### Texte cité
· · · · · · ·
Selon une malencontreuse expression populaire, la possibilite de donner à ses enfants serait limitée à « une fois tous les 15 ans ». Cette idee recue mérite d’être démentie.
Le piège d’une terminologie équivoque
Cette expression n’est évidemment rien d’autre qu’une confusion entre le « droit de donner » et la possibilité de transmettre sans acquitter le moindre centime d’impôt, grâce à l’utilisation d’une franchise d’assiette fiscale : l’abattement légal. Depuis le début des années 2000, tandis que son montant a plusieurs fois varié pour être finalement porté à 100 000 euros, son « cycle de renouvellement » a, quant à lui, oscillé entre 6 et 10 ans, avant d’être fixé à 15 ans. Une telle durée confine véritablement à une « petite éternité » lorsque l’on sait que la réussite d’une transmission familiale repose sur la récurrence intensive du traitement patrimonial. En conséquence, au même titre qu’une donation s’analyse comme un acte altruiste, une gestion optimale implique souvent un sens du sacrifice, celui de franchir volontairement la « ligne jaune » de l’abattement. Certes, dans cette hypothèse, l’impôt devient exigible, mais ce sera d’autant moins à payer plus tard. Tordons donc le cou à cette idée reçue selon laquelle la solidarité entre parents et enfants doit obligatoirement s’inscrire dans dans le cadre d’un plan quindécennal.
Pourquoi remettre à 15 ans ce qui peut être donné aujourd’hui
Illustrons le propos par un exemple. M.X a 68 ans. Profitant de l’embellie des marchés boursiers, il a récemment réalisé une opération de donation pré-cession, au profit de ses trois enfants, portant sur 300 000 euros de titres cotés. Il a ainsi bénéficié à la fois d’une purge complète de ses plus-values latentes et à une transmission en totale franchise de droits de mutation à titre gratuit. Désormais retraité, il projette une donation en nue-propriété de son appartement parisien, d’une valeur vénale de 1,5 million d’euros, et dont il est disposé à ne toucher que les loyers. Doit-il pour autant attendre 15 ans ? Que nenni ! Une opération immédiate génèrerait une importante diminution d’assiette taxable, en l’occurence de 40 %, si l’on tient compte de la valorisation de son usufruit liée à son âge. Certes, elle enclencherait une imposition de 175 000 euros environ. Mais dans 15 ans, la récupération des abattements serait tout juste suffisante pour compenser la minoration de l’usufruit (passé de 40 % à 20 %) lié au vieillissement de M.X, alors âgé de 83 ans. Et un raisonnement a fortiori s’impose même si l’on anticipe une augmentation du marché immobilier dans le même intervalle.
· · · · · · ·
### Énoncé a
Relevez toutes les sommes en euros mentionnées dans le texte sur les donations.
· · · · · · ·
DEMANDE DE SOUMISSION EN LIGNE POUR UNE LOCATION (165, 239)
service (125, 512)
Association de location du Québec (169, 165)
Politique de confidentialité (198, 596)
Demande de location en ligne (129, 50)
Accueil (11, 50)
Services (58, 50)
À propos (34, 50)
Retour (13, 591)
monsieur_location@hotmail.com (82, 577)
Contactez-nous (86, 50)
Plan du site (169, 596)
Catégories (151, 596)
· · · · · · ·
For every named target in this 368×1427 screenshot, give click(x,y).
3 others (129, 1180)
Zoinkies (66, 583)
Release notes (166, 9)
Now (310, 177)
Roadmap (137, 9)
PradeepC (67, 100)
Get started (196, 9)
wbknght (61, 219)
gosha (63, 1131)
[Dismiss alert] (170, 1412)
· · · · · · ·
### Énoncé b
Présentez sous forme de liste numérotée les lignes du listing, de la ligne qui contient « DEMANDE DE SOUMISSION » jusqu'à celle qui contient « Catégories (151, 596) » incluse, en omettant les lignes vides.

### Réponse complète a
- 100 000 euros
- 300 000 euros
- 1,5 million d'euros
- 175 000 euros environ

### Réponse complète b
1. DEMANDE DE SOUMISSION EN LIGNE POUR UNE LOCATION (165, 239)
2. service (125, 512)
3. Association de location du Québec (169, 165)
4. Politique de confidentialité (198, 596)
5. Demande de location en ligne (129, 50)
6. Accueil (11, 50)
7. Services (58, 50)
8. À propos (34, 50)
9. Retour (13, 591)
10. monsieur_location@hotmail.com (82, 577)
11. Contactez-nous (86, 50)
12. Plan du site (169, 596)
13. Catégories (151, 596)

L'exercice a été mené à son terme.